An ex-con was found guilty Thursday of murdering a former Long Beach City College football player during a robbery outside a fast-food restaurant three years ago.
Jurors deliberated just over two hours before finding Edward Jacobs, 32, guilty of first-degree murder for the early morning shooting of Guy Eugene Alford III, 20, of Hawthorne, on Sept. 26, 2018, in the drive-thru lane of a Jack in the Box near 52nd Street and Atlantic Avenue in Long Beach.
Jurors found true the special circumstance allegation of murder during the commission of a robbery.
Jacobs—whom the prosecution alleged had prior convictions from 2011 for robbery and 2015 for attempted robbery—was also found guilty of possession of a firearm by a felon.
He is facing life in prison without the possibility of parole at his sentencing later this month.
In her opening statement last week, Deputy District Attorney Karen Brako told the jury that one of the men in Alford’s vehicle heard the masked and hooded assailant say something like “give me” before a struggle and gunshots ensued as the victim was ordering food in the restaurant’s drive-thru lane.

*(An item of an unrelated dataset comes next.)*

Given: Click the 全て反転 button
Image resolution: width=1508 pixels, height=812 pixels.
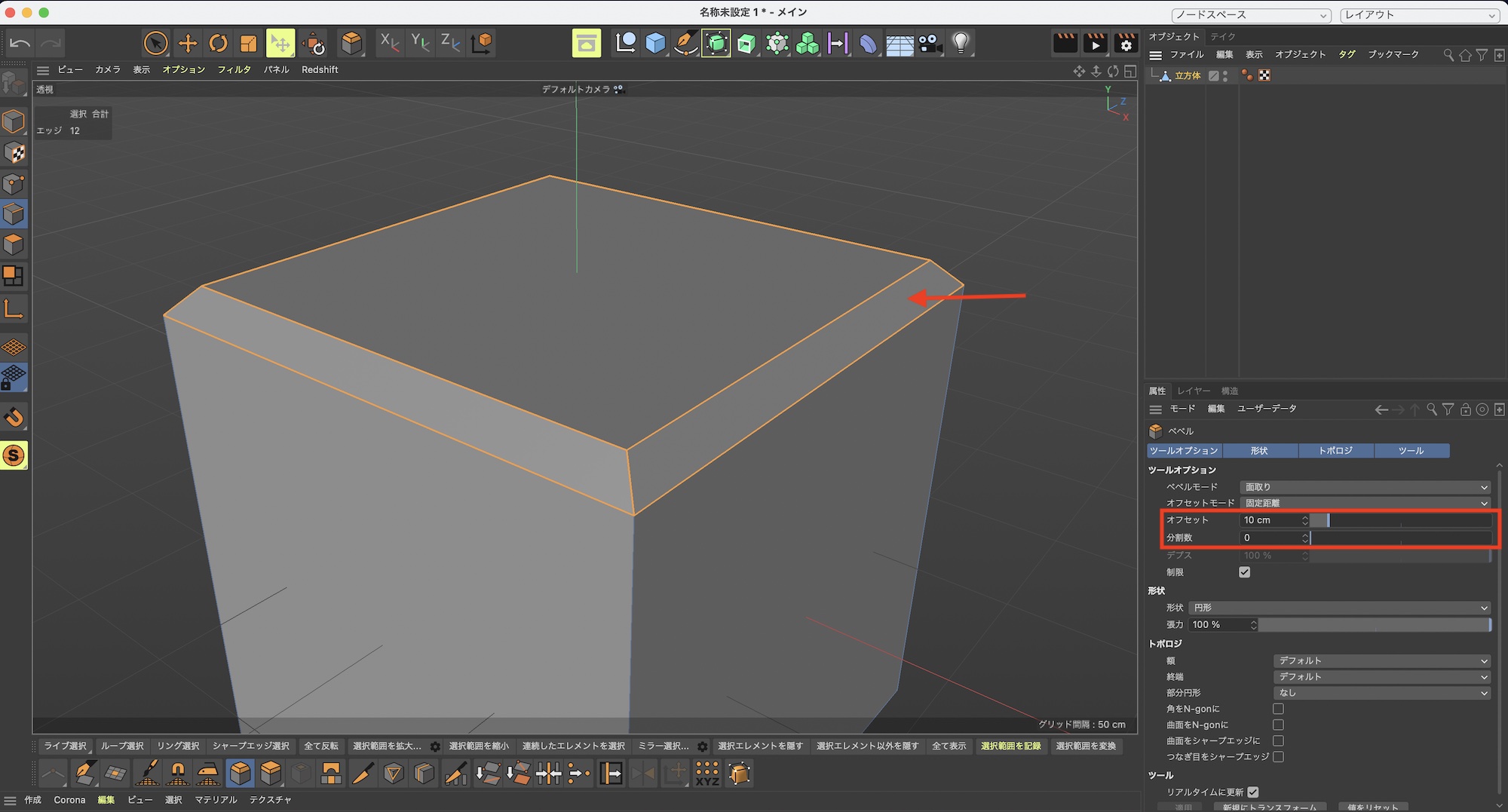Looking at the screenshot, I should click(x=321, y=746).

A reference sample later obtained of Jacobs’ DNA matched the DNA profile found on a watch that was discovered in the drive-thru lane, along with evidence from the interior and exterior of the victim’s car and the victim’s fingernails, the prosecutor told jurors.
Alford died at the scene from a gunshot wound to the neck.
Alford was a beloved football player for the Long Beach City College Vikings in the year before his death, his coach previously told the Long Beach Post.
Alford’s father said his son was on a mission to finish his associate’s degree at LBCC and then get a nursing degree.
“Someone took a real champion from me,” the elder Alford said at the time. “I just don’t want another parent to feel the way I feel.”
In his opening statement to jurors, defense attorney Samuel H. Leonard said authorities were mistaken about the killer’s identity, saying, “this is a wrong-person case.”
Jacobs’ lawyer said DNA testing of the watch showed a DNA mixture from four people—three of whom were never identified.
“There is no reliable evidence … that Mr. Jacobs was involved in these events,” Leonard told jurors.
Jurors ultimately were not swayed by the argument. A sentencing hearing for Jacobs is scheduled on Oct. 28.